Mais ces arguments de pure tactique politicienne ne sont pas les seuls à prendre en compte. Le ministre des Transports est chafouin : autant il aime que ses amis grandes gueules fassent entendre la musique de « la droite du bon sens » dans les médias, autant il trouve que tirer sur certains membres du gouvernement n’est pas forcément l’idée de la mandature. Comme la double-nationalité, la question du mariage homo et les réactions de sa bande l’ont chagriné.
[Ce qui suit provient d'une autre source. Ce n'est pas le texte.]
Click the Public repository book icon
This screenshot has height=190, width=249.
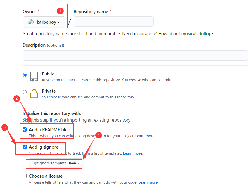(34, 76)
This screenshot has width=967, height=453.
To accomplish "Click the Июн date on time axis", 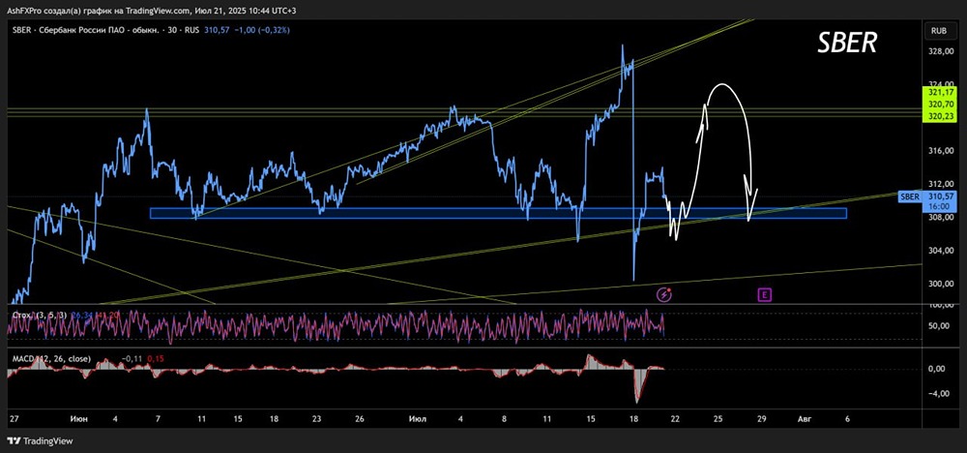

Quelques-uns ont signé un communiqué demandant la démission de Roselyne Bachelot, ministre de la Santé, coupable d’avoir expliqué qu’à titre personnel, elle aurait voté pour cette loi. « On ne tire pas contre son camp, dit Mariani. On doit du respect aux autres, qui ont le droit de penser autrement. »
C’est justement au nom de ce « penser autrement » que Mariani et Luca s’étaient entendus pour créer leur collectif, qui regroupe aujourd’hui une quarantaine de députés. Ceux-ci n’ont pas l’intention de se censurer, surtout à l’approche de la campagne. Luca parle déjà de la défense d’un programme labellisé « Droite Pop » pour les échéances électorales à venir. Un label plus organisé et plus contraignant que le simple collectif « informel » d’aujourd’hui ? Voire un parti associé -ou pas- à l’UMP ? Halte-là, dit Mariani : « Nous n’avons pas vocation à être un groupuscule. Nous sommes comme des anarchistes, un peu rebelles à toute forme d’autorité, c’est ce qui fait notre succès. » Toute autorité, y compris la sienne et celle du gouvernement auquel il appartient ? L’anarchie, c’est bon quand on la provoque, pas quand on la subit.